Assim, e ainda porque o litígio em questão não integra uma relação jurídica entre pessoas de direito público desenvolvida sob a égide do direito público, mas antes uma relação jurídica estabelecida no âmbito da gestão privada da entidade credora, pelo que o seu objecto não se enquadra na previsão de qualquer das als. do art.º 4° do E.T.A.F., conclui-se que se trata aqui de um caso nítido em que se justifica uma interpretação extensiva, por ser manifesto que o legislador disse menos do que aquilo que pretendia dizer, sendo consequentemente de interpretar o citado Dec.-Lei n.º 218/99 no sentido de consagrar a competência dos Tribunais integrados na jurisdição comum para apreciar os pedidos de condenação no pagamento de dívidas hospitalares por prestação de cuidados de saúde.
(...) Ora, é manifesto que o regime da cobrança de dívidas consagrado no citado Dec.-Lei não atende à causa das lesões determinantes dos tratamentos prestados, salvo (art.ºs 9º a 12º) no tocante a dívidas resultantes de acidentes de viação, o que não é o caso. Assim, apenas há que ter em conta a causa de pedir invocada, integrada somente por aqueles factos a que o mencionado diploma reconhece a eficácia de determinar a competência do Tribunal, e que consistem em não mais do que a prestação de cuidados de saúde por instituições e serviços integrados no Serviço Nacional de Saúde, independentemente da qualidade dos assistidos. Quer isto dizer que a referência feita na petição inicial à qualidade dos assistidos enquanto servidores públicos apenas releva para determinação da legitimidade passiva, pois, se não o fossem, tal legitimidade caberia a eles próprios ou aos causadores das lesões que tenham originado os tratamentos; e não é essa legitimidade, mas a causa de pedir, que tem eficácia na determinação da competência material do Tribunal."

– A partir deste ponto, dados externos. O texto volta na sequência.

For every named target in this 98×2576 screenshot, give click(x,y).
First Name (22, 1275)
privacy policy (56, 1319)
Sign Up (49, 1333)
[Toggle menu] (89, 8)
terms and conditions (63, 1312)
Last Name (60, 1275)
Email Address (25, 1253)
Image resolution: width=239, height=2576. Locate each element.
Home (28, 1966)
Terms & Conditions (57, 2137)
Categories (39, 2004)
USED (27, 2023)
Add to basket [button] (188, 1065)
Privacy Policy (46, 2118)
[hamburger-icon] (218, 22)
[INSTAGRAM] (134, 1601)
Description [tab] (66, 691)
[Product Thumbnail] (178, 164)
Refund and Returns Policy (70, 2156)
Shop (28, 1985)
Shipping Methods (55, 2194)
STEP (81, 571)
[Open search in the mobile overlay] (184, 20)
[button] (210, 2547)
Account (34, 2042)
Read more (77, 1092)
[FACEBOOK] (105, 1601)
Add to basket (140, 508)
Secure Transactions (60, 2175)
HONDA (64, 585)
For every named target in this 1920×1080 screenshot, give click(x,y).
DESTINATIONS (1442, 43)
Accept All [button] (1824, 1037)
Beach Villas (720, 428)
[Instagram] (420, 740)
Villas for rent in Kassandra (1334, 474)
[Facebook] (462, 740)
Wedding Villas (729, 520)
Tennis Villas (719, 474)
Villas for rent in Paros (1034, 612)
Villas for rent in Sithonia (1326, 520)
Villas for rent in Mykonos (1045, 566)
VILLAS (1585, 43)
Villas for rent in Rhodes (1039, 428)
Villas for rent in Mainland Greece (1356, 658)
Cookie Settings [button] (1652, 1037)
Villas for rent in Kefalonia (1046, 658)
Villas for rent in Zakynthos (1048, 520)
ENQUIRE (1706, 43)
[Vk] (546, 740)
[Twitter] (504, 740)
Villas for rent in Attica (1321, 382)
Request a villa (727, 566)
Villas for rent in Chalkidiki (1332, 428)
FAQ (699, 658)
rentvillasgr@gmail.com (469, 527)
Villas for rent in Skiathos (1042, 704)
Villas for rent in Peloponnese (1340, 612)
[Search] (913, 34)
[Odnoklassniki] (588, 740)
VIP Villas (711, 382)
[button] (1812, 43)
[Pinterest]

Assim, aderindo ao entendimento seguido por este Tribunal de Conflitos, entendemos que a competência no caso dos autos pertence aos tribunais da jurisdição comum.
Pelo exposto, acordam em julgar competente para apreciar a presente acção o Tribunal Judicial da Comarca de Aveiro, Juízo de Competência Genérica de Albergaria-a-Velha, Juiz 2.
Sem custas.

Lisboa, 8 de Novembro de 2022. - Teresa Maria Sena Ferreira de Sousa (relatora) – Maria dos Prazeres Couceiro Pizarro Beleza.